Troisième course vers l’Elysée pour le leader de la frange radicale de la gauche française espérant se rendre aux urnes. Les promesses d’une « Sixième République » participative et moins présidentielle, les hologrammes aux rassemblements, la franc-maçonnerie : qui est la « troisième roue » entre Macron et Le Pen ?
Troisième course vers l’Elysée pour Jean-Luc Mélenchon, candidat du parti de gauche radicale La France Insoumise (traduit « La Francia Ribelle »). Les derniers jours séparant les Français des urnes, avec le premier scrutin débutant le 10 avril, ont pour Mélenchon la même saveur qu’il y a cinq ans. En 2017, il a failli se rendre aux urnes avec 19,7 % des voix, à quelques points seulement de la leader du Front national Marine Le Pen (21,30 %). Aujourd’hui, la situation est plus ou moins la même. L’actuel président Emmanuel Macron défie 11 autres candidats. Selon les prévisions, il entrera en collision avec Le Pen, même si l’on ignore combien de votes « la troisième roue » recevra Jean-Luc Mélenchon. Aucun autre gauchiste n’est aussi haut que le leader des radicaux dans les sondages (ÉLECTIONS FRANÇAISES, LE SPÉCIAL DU SKY TG24 – LE SONDAGE – QUI SONT LES 12 CANDIDATS POUR L’ELISEO).
Qui est Jean Luc Mélenchon ?
voir également
Letta, duel télé avec Marine Le Pen : « Tu as toujours été pour Poutine »
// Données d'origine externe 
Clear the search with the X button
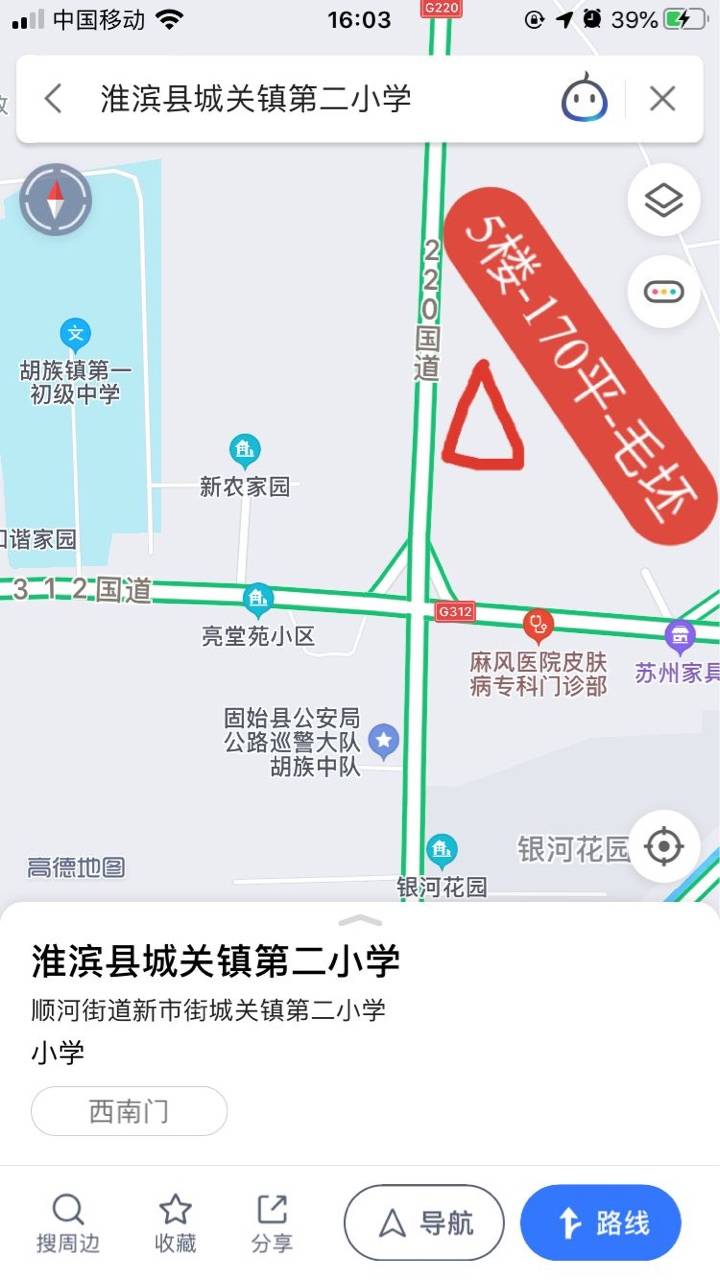 [662, 99]
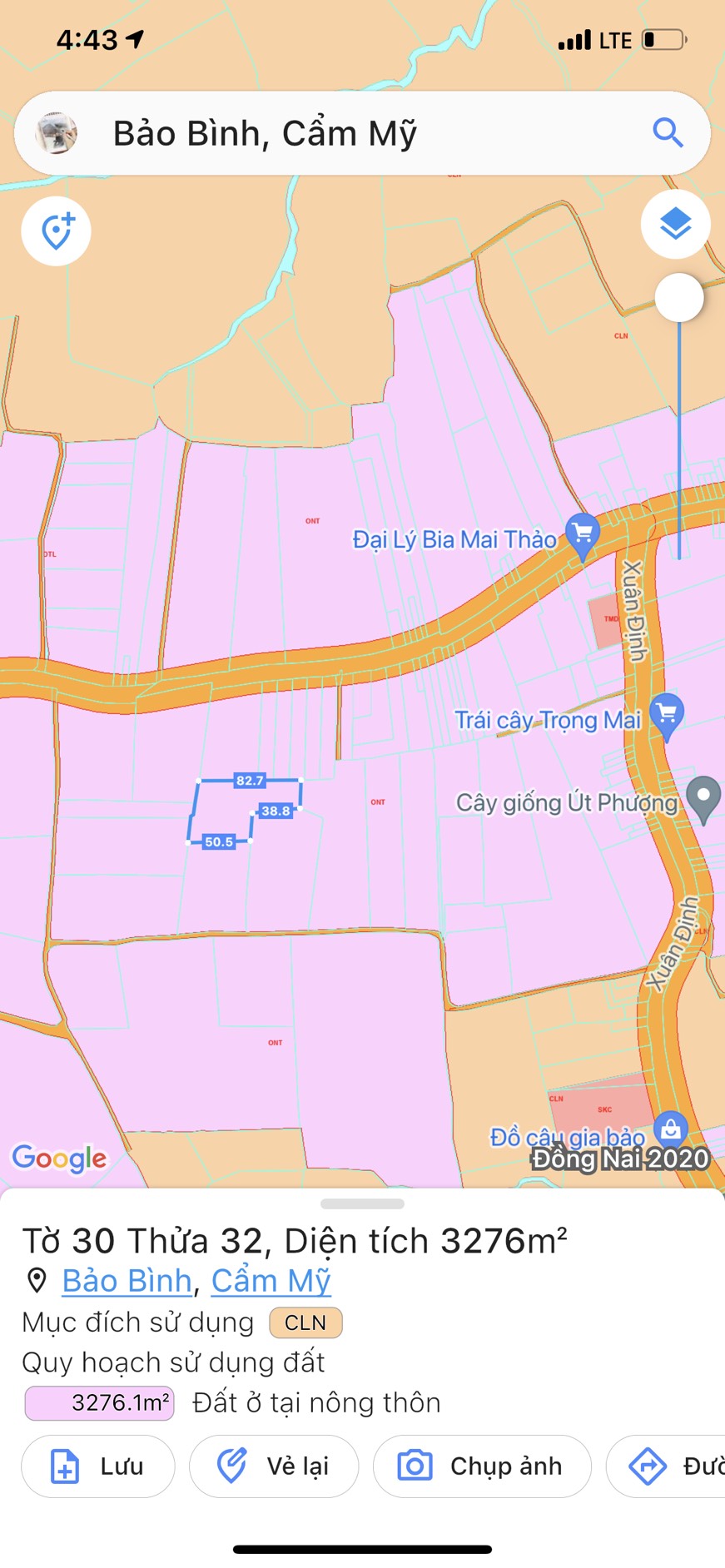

Né le 19 août 1951 dans la zone internationale de Tanger, Mélenchon s’installe en France à l’âge de 11 ans. Après avoir obtenu son diplôme d’études secondaires, il a étudié la littérature et la philosophie et a obtenu son diplôme. Il se tourne aussitôt vers la politique. Combattant parmi les mouvements communistes, il rejoint ensuite le Parti socialiste, qu’il quitte en 2008, dénonçant une « tendance libérale ». En 2009, il fonde le Parti de gauche, avec lequel il termine quatrième aux élections présidentielles de 2012. En 2016, il rejoint Le France Insoumise, un parti créé spécifiquement pour soutenir sa deuxième candidature à l’Elysée. Homme politique de longue date, député à l’Assemblée nationale depuis 2017, a été sénateur du département de l’Esson avec des interruptions entre 1986 et 2010. Entre 2000 et 2002, il a été ministre de l’Éducation dans le gouvernement de Lionel Jospin, entre 2009 et 2017, il a siégé au Parlement européen. Le cheval de bataille de toutes les courses présidentielles à Mélenchon est la promesse d’une « VIe République française », plus participative, moins présidentielle et plus parlementaire.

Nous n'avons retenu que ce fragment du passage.